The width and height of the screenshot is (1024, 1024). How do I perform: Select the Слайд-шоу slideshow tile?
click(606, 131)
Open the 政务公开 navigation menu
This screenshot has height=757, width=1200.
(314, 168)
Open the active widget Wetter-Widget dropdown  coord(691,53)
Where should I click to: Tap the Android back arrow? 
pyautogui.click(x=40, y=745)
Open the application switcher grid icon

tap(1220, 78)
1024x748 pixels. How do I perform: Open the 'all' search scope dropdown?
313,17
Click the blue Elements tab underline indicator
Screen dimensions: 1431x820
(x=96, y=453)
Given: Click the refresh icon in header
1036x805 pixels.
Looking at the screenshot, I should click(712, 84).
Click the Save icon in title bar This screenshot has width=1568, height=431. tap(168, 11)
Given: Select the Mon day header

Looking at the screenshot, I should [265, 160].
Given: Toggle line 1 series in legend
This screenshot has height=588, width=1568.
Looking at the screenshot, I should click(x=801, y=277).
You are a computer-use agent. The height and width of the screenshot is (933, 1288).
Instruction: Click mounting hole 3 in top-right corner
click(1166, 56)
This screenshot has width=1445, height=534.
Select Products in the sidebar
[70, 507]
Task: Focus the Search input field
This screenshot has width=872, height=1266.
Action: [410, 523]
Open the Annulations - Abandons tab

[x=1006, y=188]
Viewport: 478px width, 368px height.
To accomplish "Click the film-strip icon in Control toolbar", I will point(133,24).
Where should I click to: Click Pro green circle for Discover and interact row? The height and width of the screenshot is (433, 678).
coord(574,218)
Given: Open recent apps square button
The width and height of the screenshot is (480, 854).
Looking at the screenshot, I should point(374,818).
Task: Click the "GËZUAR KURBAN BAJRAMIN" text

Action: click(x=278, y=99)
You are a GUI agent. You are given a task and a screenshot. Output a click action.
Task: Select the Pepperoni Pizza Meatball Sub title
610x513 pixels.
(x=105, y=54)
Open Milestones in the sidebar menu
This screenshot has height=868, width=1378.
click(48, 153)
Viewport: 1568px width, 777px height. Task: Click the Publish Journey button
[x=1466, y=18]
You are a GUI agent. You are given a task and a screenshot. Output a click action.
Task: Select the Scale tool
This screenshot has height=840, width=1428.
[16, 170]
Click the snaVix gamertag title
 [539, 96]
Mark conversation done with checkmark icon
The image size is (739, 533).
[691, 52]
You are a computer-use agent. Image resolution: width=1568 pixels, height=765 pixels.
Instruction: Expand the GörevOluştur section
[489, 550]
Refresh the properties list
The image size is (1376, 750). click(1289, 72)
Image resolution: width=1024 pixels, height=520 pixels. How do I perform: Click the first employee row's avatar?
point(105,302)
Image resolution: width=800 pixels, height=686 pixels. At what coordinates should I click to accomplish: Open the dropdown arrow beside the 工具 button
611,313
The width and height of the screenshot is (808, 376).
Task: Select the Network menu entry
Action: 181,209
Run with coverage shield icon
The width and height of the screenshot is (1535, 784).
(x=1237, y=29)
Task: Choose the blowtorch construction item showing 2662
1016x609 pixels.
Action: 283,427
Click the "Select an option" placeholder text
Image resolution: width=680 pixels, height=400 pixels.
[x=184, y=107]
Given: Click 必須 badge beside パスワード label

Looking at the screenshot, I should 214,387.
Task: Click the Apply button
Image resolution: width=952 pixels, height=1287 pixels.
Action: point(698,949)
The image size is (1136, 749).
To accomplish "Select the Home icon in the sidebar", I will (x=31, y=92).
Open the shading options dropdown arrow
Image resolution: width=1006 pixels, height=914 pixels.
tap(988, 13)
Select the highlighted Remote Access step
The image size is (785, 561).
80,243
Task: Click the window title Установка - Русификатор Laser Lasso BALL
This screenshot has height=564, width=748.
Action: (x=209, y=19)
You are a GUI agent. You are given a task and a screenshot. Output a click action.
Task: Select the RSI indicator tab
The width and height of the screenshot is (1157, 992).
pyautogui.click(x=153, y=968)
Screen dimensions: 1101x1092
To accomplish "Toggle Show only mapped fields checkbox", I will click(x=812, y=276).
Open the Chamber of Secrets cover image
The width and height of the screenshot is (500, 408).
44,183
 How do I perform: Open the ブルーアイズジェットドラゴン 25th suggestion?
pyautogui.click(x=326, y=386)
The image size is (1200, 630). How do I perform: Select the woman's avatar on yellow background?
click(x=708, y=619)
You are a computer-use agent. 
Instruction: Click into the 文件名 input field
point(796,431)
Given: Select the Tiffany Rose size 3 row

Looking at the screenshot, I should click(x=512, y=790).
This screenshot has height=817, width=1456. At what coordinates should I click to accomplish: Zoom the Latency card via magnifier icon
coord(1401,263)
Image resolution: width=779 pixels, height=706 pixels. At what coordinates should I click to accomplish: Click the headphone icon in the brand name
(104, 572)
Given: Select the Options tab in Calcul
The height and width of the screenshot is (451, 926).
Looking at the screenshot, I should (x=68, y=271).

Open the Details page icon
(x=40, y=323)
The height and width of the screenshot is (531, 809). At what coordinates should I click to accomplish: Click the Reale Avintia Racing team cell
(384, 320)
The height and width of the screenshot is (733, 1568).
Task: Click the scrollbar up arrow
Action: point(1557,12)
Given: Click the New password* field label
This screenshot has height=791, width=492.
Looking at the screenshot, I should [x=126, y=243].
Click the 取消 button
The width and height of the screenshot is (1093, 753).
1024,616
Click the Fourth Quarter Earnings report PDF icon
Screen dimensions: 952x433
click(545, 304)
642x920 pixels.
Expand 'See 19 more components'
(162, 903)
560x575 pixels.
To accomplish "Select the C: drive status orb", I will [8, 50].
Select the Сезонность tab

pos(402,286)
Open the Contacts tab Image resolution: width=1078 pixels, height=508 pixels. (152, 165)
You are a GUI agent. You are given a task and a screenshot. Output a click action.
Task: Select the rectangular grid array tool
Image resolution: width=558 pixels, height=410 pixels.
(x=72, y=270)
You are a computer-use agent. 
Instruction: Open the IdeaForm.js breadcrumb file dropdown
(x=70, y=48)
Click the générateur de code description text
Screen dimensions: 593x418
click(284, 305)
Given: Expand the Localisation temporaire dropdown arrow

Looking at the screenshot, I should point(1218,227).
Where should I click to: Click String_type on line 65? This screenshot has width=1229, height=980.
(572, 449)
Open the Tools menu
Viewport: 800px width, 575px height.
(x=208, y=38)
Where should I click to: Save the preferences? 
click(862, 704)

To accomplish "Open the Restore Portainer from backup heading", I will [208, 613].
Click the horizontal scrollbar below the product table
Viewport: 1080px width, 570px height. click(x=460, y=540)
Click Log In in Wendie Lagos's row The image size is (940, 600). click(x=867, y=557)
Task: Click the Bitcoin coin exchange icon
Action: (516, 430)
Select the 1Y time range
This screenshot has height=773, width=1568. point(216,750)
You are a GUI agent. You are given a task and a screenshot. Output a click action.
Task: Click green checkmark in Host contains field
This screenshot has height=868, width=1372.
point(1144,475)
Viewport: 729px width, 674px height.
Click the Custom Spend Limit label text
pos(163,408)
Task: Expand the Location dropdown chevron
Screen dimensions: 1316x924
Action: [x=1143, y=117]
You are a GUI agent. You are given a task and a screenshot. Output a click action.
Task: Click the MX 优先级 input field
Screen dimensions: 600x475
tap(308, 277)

* Job *
Reproduce all of the data above, renaming "Milestones" to "Roadmap" and leaving every other part unchanged.

* Problem solution *
The width and height of the screenshot is (1024, 1024). How do I perform: Select the Слайд-шоу slideshow tile?
click(606, 131)
Open the 政务公开 navigation menu
This screenshot has height=757, width=1200.
(314, 168)
Open the active widget Wetter-Widget dropdown  coord(691,53)
Where should I click to: Tap the Android back arrow? 
pyautogui.click(x=40, y=745)
Open the application switcher grid icon

tap(1220, 78)
1024x748 pixels. How do I perform: Open the 'all' search scope dropdown?
313,17
Click the blue Elements tab underline indicator
Screen dimensions: 1431x820
(x=96, y=453)
Given: Click the refresh icon in header
1036x805 pixels.
Looking at the screenshot, I should click(712, 84).
Click the Save icon in title bar This screenshot has width=1568, height=431. tap(168, 11)
Given: Select the Mon day header

Looking at the screenshot, I should [265, 160].
Given: Toggle line 1 series in legend
This screenshot has height=588, width=1568.
Looking at the screenshot, I should click(x=801, y=277).
You are a computer-use agent. The height and width of the screenshot is (933, 1288).
Instruction: Click mounting hole 3 in top-right corner
click(1166, 56)
This screenshot has width=1445, height=534.
Select Products in the sidebar
[70, 507]
Task: Focus the Search input field
This screenshot has width=872, height=1266.
Action: [410, 523]
Open the Annulations - Abandons tab

[x=1006, y=188]
Viewport: 478px width, 368px height.
To accomplish "Click the film-strip icon in Control toolbar", I will point(133,24).
Where should I click to: Click Pro green circle for Discover and interact row? The height and width of the screenshot is (433, 678).
coord(574,218)
Given: Open recent apps square button
The width and height of the screenshot is (480, 854).
Looking at the screenshot, I should point(374,818).
Task: Click the "GËZUAR KURBAN BAJRAMIN" text

Action: click(x=278, y=99)
You are a GUI agent. You are given a task and a screenshot. Output a click action.
Task: Select the Pepperoni Pizza Meatball Sub title
610x513 pixels.
(x=105, y=54)
Open Roadmap in the sidebar menu
This screenshot has height=868, width=1378.
click(48, 153)
Viewport: 1568px width, 777px height. Task: Click the Publish Journey button
[x=1466, y=18]
You are a GUI agent. You are given a task and a screenshot. Output a click action.
Task: Select the Scale tool
This screenshot has height=840, width=1428.
[16, 170]
Click the snaVix gamertag title
 [539, 96]
Mark conversation done with checkmark icon
The image size is (739, 533).
[691, 52]
You are a computer-use agent. Image resolution: width=1568 pixels, height=765 pixels.
Instruction: Expand the GörevOluştur section
[489, 550]
Refresh the properties list
The image size is (1376, 750). click(1289, 72)
Image resolution: width=1024 pixels, height=520 pixels. How do I perform: Click the first employee row's avatar?
point(105,302)
Image resolution: width=800 pixels, height=686 pixels. At what coordinates should I click to accomplish: Open the dropdown arrow beside the 工具 button
611,313
The width and height of the screenshot is (808, 376).
Task: Select the Network menu entry
Action: 181,209
Run with coverage shield icon
The width and height of the screenshot is (1535, 784).
(x=1237, y=29)
Task: Choose the blowtorch construction item showing 2662
1016x609 pixels.
Action: 283,427
Click the "Select an option" placeholder text
Image resolution: width=680 pixels, height=400 pixels.
[x=184, y=107]
Given: Click 必須 badge beside パスワード label

Looking at the screenshot, I should 214,387.
Task: Click the Apply button
Image resolution: width=952 pixels, height=1287 pixels.
Action: point(698,949)
The image size is (1136, 749).
To accomplish "Select the Home icon in the sidebar", I will (x=31, y=92).
Open the shading options dropdown arrow
Image resolution: width=1006 pixels, height=914 pixels.
tap(988, 13)
Select the highlighted Remote Access step
The image size is (785, 561).
80,243
Task: Click the window title Установка - Русификатор Laser Lasso BALL
This screenshot has height=564, width=748.
Action: (x=209, y=19)
You are a GUI agent. You are given a task and a screenshot. Output a click action.
Task: Select the RSI indicator tab
The width and height of the screenshot is (1157, 992).
pyautogui.click(x=153, y=968)
Screen dimensions: 1101x1092
To accomplish "Toggle Show only mapped fields checkbox", I will click(x=812, y=276).
Open the Chamber of Secrets cover image
The width and height of the screenshot is (500, 408).
44,183
 How do I perform: Open the ブルーアイズジェットドラゴン 25th suggestion?
pyautogui.click(x=326, y=386)
The image size is (1200, 630). How do I perform: Select the woman's avatar on yellow background?
click(x=708, y=619)
You are a computer-use agent. 
Instruction: Click into the 文件名 input field
point(796,431)
Given: Select the Tiffany Rose size 3 row

Looking at the screenshot, I should click(x=512, y=790).
This screenshot has height=817, width=1456. At what coordinates should I click to accomplish: Zoom the Latency card via magnifier icon
coord(1401,263)
Image resolution: width=779 pixels, height=706 pixels. At what coordinates should I click to accomplish: Click the headphone icon in the brand name
(104, 572)
Given: Select the Options tab in Calcul
The height and width of the screenshot is (451, 926).
Looking at the screenshot, I should (x=68, y=271).

Open the Details page icon
(x=40, y=323)
The height and width of the screenshot is (531, 809). At what coordinates should I click to accomplish: Click the Reale Avintia Racing team cell
(384, 320)
The height and width of the screenshot is (733, 1568).
Task: Click the scrollbar up arrow
Action: point(1557,12)
Given: Click the New password* field label
This screenshot has height=791, width=492.
Looking at the screenshot, I should [x=126, y=243].
Click the 取消 button
The width and height of the screenshot is (1093, 753).
1024,616
Click the Fourth Quarter Earnings report PDF icon
Screen dimensions: 952x433
click(545, 304)
642x920 pixels.
Expand 'See 19 more components'
(162, 903)
560x575 pixels.
To accomplish "Select the C: drive status orb", I will [8, 50].
Select the Сезонность tab

pos(402,286)
Open the Contacts tab Image resolution: width=1078 pixels, height=508 pixels. (152, 165)
You are a GUI agent. You are given a task and a screenshot. Output a click action.
Task: Select the rectangular grid array tool
Image resolution: width=558 pixels, height=410 pixels.
(x=72, y=270)
You are a computer-use agent. 
Instruction: Open the IdeaForm.js breadcrumb file dropdown
(x=70, y=48)
Click the générateur de code description text
Screen dimensions: 593x418
click(284, 305)
Given: Expand the Localisation temporaire dropdown arrow

Looking at the screenshot, I should point(1218,227).
Where should I click to: Click String_type on line 65? This screenshot has width=1229, height=980.
(572, 449)
Open the Tools menu
Viewport: 800px width, 575px height.
(x=208, y=38)
Where should I click to: Save the preferences? 
click(862, 704)

To accomplish "Open the Restore Portainer from backup heading", I will [208, 613].
Click the horizontal scrollbar below the product table
Viewport: 1080px width, 570px height. click(x=460, y=540)
Click Log In in Wendie Lagos's row The image size is (940, 600). click(x=867, y=557)
Task: Click the Bitcoin coin exchange icon
Action: (516, 430)
Select the 1Y time range
This screenshot has height=773, width=1568. point(216,750)
You are a GUI agent. You are given a task and a screenshot. Output a click action.
Task: Click green checkmark in Host contains field
This screenshot has height=868, width=1372.
point(1144,475)
Viewport: 729px width, 674px height.
Click the Custom Spend Limit label text
pos(163,408)
Task: Expand the Location dropdown chevron
Screen dimensions: 1316x924
Action: [x=1143, y=117]
You are a GUI agent. You are given a task and a screenshot. Output a click action.
Task: Click the MX 优先级 input field
Screen dimensions: 600x475
tap(308, 277)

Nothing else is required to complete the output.